To the Point: Paul Orzolek discusses weather's effect on crops

University Park, Pa. -- Farmer's market season is just around the corner. However, those looking forward to buying fresh local vegetables may have to wait just a little bit longer this year.

Micheal Orzolek, professor of vegetable crops and horticulture and director of the Center for Plasticulture, explains how last winter's weather may affect this year's vegetable crops.

(In a related "To the Point" interview here, Paul Knight, Pennsylvania state climatologist and manager of the Penn State Weather Communications Group, compares past winters to the most recent and discusses how this may impact the spring and summer weather.)

How does winter weather impact vegetable crops?

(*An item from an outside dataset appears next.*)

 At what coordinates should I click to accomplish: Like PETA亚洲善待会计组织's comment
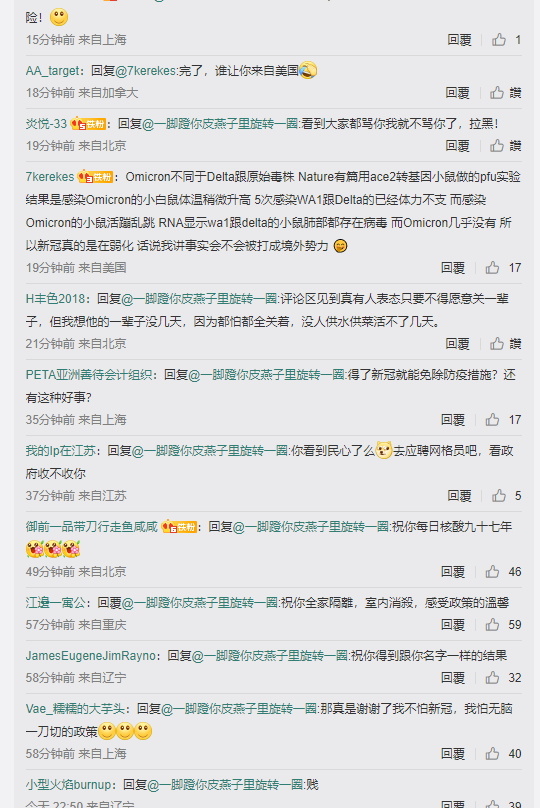tap(492, 419)
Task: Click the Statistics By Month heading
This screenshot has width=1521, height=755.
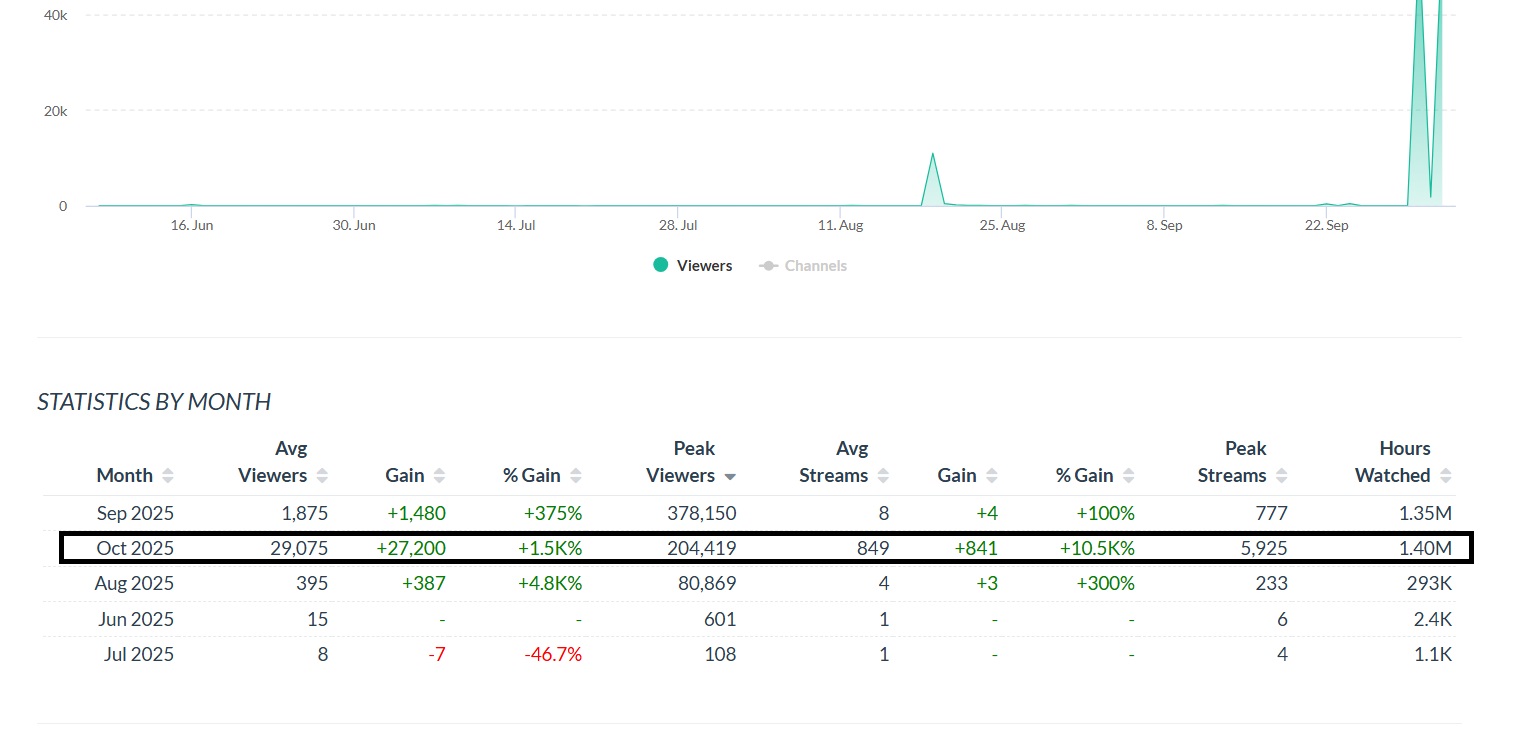Action: [x=154, y=402]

Orzolek: The winter weather helps to recharge irrigation ponds and wells used for irrigation. The cold temperatures also help to kill some insects and weeds. The bad news is that with late spring rains, which we have experienced in Pennsylvania for the last month, fields are saturated. Unless we get warm temperatures (more than 60 degrees F) and some windy days, soils will not dry out very quickly and planting of vegetables may be delayed in 2008. In relation to the entire country, the heavy rains that caused serious flooding in the Midwest will delay planting crops by several weeks.

What does this mean for farmers?

Orzolek: Growers may consider not planting particular crops because of planting delays, or switch to crops that may be more tolerant of wet soils. In any case, I think there will be some spot shortages of vegetables this summer.

When do farmers in warmer climates start to plant vegetables? In some parts of the U.S. is the growing season year-round?

Orzolek: In southern climates such as Florida, Texas, California, Arizona and New Mexico, many crops have already been planted and harvests will begin in early April through late May. Southern Florida can grow almost any crop 12 months of the year.

What about in cooler areas like Pennsylvania -- do farmers here just wait until the ground thaws?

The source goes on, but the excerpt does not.